- Problem description: Please return every line of the records below that contains the word "will".

[Collected data entries]
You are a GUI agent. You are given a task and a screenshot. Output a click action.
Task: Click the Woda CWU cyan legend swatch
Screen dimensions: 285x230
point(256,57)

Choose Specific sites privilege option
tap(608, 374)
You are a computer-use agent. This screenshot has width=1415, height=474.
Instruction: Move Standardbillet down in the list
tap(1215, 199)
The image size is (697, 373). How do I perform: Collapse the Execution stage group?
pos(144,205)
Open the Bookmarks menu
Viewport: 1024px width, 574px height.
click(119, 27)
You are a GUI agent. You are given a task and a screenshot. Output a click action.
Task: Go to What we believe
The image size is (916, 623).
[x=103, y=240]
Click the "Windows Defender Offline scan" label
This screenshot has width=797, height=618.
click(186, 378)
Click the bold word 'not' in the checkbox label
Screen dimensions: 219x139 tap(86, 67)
---
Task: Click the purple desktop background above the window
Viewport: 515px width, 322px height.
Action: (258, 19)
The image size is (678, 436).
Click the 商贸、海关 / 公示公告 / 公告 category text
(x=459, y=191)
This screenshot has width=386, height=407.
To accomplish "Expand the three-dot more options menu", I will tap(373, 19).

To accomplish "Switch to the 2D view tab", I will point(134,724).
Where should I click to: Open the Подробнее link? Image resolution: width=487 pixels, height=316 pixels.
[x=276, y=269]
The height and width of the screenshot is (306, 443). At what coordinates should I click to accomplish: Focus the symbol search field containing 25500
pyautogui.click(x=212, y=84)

- Finished exercise:
To accomplish "Expand the three-dot more options menu", I will tap(373, 19).
To accomplish "Switch to the 2D view tab", I will point(134,724).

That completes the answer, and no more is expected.